Abstract: While the big data revolution in the consumer, business, and social networks domains is widely known, a similar revolution is taking place in the sciences and engineering driven by high-throughput instrumentation. This talk will feature big data challenges in computational genomics, primarily due to advances in sequencing that resulted in several orders of magnitude throughput increases per unit cost during the last decade. These advances are democratizing big data generation capabilities and spawning new scientific inquiries that would not be feasible otherwise. High-throughput sequencers enable diverse applications, each requiring its own class of supporting algorithms. I will present an overview of my group's research in addressing some of these issues through the development of efficient sequential and parallel algorithms, engineering high performance software, and community building efforts.
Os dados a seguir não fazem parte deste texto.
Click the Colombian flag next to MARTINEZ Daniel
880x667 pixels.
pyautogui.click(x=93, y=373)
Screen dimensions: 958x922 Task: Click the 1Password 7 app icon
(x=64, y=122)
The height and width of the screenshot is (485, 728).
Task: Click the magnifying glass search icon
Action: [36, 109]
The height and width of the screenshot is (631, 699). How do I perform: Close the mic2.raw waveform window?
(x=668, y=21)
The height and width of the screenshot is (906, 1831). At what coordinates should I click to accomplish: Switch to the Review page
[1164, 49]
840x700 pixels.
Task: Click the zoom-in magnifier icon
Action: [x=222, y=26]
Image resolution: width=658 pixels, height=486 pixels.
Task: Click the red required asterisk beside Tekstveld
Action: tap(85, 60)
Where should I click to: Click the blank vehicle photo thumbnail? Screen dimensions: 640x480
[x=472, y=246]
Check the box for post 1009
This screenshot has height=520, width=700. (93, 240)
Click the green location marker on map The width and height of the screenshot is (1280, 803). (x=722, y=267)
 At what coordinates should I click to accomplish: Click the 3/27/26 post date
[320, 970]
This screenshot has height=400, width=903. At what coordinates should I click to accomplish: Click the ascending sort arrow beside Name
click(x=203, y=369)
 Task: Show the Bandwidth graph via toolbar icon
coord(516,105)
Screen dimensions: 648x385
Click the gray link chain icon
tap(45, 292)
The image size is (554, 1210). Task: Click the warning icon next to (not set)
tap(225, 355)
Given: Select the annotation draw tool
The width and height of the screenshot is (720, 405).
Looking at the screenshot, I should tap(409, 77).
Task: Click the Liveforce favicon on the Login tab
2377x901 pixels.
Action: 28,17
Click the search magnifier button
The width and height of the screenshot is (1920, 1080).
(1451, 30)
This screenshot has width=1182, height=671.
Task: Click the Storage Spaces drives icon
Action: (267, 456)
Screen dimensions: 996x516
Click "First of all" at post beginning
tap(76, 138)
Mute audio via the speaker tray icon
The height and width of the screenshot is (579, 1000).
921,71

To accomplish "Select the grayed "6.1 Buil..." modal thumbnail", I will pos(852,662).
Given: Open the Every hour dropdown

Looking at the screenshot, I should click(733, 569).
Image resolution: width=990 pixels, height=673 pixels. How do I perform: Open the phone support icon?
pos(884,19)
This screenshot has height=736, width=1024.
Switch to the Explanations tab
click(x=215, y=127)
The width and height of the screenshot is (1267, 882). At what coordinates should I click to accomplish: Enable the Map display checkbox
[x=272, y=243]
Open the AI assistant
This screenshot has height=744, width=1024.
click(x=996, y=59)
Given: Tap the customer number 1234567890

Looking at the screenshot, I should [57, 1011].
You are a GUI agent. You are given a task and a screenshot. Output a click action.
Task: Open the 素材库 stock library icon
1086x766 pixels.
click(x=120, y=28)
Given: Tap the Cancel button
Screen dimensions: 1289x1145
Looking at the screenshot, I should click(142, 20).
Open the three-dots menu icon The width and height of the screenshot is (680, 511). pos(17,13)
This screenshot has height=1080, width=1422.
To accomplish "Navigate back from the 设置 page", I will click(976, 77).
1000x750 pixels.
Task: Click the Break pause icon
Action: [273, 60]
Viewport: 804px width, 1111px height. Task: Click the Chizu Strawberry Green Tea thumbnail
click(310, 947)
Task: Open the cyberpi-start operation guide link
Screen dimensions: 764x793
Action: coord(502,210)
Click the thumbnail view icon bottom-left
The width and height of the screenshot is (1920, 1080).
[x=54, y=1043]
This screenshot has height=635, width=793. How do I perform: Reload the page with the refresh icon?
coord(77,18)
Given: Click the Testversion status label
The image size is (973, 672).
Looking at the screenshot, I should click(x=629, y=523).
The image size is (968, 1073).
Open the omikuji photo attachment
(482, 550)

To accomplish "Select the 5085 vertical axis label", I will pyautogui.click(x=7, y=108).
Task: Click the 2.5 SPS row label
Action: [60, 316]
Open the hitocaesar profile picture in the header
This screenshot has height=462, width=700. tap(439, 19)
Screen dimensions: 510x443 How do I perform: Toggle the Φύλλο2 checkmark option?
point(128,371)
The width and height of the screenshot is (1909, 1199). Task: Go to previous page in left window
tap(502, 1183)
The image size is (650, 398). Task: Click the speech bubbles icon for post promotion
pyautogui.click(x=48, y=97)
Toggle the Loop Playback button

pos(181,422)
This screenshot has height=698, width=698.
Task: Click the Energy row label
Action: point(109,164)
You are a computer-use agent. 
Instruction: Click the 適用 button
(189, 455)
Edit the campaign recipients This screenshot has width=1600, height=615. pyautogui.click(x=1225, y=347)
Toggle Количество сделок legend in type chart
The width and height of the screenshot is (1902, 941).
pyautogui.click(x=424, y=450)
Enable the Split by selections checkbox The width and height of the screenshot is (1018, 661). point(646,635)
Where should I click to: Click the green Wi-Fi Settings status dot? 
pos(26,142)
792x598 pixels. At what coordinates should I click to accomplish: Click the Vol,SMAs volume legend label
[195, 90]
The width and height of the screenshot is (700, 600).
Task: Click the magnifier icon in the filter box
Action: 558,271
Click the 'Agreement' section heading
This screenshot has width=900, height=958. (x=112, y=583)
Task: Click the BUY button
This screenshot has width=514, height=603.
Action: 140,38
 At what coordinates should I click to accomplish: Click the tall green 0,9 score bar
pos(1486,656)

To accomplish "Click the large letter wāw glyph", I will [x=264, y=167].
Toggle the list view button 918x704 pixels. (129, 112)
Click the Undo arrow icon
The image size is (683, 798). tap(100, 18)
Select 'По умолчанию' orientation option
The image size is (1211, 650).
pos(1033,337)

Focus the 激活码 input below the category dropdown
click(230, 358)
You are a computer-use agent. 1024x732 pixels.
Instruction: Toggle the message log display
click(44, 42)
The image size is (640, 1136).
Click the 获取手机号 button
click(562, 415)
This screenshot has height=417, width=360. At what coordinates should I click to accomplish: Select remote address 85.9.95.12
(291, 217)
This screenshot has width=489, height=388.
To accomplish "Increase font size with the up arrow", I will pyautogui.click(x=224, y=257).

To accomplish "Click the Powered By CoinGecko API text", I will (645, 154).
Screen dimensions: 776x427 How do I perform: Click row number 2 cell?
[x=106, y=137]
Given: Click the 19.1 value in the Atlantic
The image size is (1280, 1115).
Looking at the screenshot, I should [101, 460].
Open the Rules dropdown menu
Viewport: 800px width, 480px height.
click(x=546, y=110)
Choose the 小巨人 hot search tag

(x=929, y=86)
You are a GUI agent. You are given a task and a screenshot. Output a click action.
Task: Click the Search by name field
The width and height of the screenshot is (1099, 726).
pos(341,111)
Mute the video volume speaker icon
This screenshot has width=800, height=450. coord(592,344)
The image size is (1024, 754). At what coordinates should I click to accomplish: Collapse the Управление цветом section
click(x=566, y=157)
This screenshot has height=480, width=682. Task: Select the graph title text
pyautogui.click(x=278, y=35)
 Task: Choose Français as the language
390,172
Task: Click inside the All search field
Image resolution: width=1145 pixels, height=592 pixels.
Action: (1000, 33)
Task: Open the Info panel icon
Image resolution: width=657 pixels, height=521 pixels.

Bio: Srinivas Aluru is co-Executive Director of the Institute for Data Engineering and Science (IDEaS) and a professor in the School of Computational Science and Engineering at Georgia Institute of Technology. He co-leads the NSF South Big Data Regional Innovation Hub which nurtures big data partnerships between organizations in the 16 Southern States and Washington D.C., and the NSF Transdisciplinary Research Institute for Advancing Data Science. Aluru conducts research in high performance computing, large-scale data analysis, bioinformatics and systems biology, combinatorial scientific computing, and applied algorithms. He is a recipient of the NSF Career award, IBM faculty award, Swarnajayanti Fellowship from the Government of India, the John. V. Atanasoff Discovery Award from Iowa State University; and the Outstanding Senior Faculty Research award, Outstanding Achievement in Research Program Development award, and the Dean's award for faculty excellence at Georgia Tech. He is a Fellow of the AAAS and the IEEE, and is a recipient of the IEEE Computer Society meritorious service and Golden Core awards.

Title: “Parallel Graph Analytics: Algorithms, Challenges, and Opportunities”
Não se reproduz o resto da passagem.